▶ WORK REQUEST: Filter the material below down to the lines with the word "Indústria" and give those lines.

▶ SOURCE DATA:
┄┄┄┄┄┄

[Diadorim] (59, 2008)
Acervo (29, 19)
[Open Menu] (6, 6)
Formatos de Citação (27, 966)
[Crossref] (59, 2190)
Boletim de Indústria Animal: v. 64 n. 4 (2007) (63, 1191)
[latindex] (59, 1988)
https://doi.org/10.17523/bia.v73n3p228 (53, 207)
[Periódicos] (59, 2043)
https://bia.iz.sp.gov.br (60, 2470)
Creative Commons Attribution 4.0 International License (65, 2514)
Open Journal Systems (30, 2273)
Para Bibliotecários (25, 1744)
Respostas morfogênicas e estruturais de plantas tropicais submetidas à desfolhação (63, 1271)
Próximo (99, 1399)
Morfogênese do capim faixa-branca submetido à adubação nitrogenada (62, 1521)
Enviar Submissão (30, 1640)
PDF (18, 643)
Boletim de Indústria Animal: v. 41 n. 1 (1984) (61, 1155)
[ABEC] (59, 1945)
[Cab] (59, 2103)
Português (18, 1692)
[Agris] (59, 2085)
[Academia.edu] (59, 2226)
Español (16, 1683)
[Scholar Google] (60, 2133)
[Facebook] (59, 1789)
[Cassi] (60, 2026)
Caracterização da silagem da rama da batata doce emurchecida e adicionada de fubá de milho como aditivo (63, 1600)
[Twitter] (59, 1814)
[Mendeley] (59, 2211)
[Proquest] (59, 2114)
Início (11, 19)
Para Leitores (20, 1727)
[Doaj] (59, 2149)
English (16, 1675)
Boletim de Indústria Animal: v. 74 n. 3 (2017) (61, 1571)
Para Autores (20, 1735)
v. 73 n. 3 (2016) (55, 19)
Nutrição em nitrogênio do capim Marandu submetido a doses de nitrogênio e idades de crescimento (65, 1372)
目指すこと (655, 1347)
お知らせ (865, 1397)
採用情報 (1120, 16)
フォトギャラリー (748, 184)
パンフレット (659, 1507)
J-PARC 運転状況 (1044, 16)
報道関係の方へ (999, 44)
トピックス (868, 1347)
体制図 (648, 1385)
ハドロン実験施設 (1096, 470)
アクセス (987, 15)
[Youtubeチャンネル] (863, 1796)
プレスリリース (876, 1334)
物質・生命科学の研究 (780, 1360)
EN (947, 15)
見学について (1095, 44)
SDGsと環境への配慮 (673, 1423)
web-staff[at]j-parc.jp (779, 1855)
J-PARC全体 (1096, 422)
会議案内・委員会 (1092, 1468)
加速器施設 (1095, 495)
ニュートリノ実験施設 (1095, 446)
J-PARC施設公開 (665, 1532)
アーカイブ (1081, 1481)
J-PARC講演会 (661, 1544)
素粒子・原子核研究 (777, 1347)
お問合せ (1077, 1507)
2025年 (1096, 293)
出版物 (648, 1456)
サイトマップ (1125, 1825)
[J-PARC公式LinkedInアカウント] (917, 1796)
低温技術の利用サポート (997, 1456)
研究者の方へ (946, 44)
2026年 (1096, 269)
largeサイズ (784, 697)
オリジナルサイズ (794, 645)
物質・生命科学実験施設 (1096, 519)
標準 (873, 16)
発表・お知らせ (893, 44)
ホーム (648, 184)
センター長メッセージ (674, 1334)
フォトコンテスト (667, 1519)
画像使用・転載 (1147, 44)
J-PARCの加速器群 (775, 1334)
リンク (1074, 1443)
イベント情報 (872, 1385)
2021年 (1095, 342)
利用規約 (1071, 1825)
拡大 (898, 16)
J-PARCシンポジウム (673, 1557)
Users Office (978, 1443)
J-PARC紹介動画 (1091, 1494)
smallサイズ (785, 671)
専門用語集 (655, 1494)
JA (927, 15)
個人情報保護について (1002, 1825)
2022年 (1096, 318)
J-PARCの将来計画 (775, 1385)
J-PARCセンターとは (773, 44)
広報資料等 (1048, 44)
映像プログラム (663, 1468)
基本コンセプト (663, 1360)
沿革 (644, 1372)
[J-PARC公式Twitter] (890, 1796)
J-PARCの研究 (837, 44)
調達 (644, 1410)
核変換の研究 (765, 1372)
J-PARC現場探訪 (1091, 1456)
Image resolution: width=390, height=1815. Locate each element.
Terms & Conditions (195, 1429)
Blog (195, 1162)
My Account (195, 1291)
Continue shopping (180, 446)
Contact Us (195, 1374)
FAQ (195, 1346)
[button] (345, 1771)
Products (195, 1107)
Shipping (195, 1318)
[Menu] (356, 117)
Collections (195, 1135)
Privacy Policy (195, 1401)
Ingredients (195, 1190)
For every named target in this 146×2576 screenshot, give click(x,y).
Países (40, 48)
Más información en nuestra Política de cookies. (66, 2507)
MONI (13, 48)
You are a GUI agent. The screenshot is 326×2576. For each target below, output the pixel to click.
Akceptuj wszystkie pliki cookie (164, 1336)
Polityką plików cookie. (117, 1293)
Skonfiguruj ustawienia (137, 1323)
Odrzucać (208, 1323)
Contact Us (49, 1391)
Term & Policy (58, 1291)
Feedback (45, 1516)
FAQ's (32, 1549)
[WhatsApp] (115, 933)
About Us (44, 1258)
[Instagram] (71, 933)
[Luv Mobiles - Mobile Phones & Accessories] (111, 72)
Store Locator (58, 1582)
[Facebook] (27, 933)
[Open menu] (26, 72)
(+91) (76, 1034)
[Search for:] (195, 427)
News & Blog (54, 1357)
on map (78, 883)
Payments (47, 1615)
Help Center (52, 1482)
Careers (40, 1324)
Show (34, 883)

┄┄┄┄┄┄

▶ THE ANSWER:
Boletim de Indústria Animal: v. 64 n. 4 (2007) (63, 1191)
Boletim de Indústria Animal: v. 41 n. 1 (1984) (61, 1155)
Boletim de Indústria Animal: v. 74 n. 3 (2017) (61, 1571)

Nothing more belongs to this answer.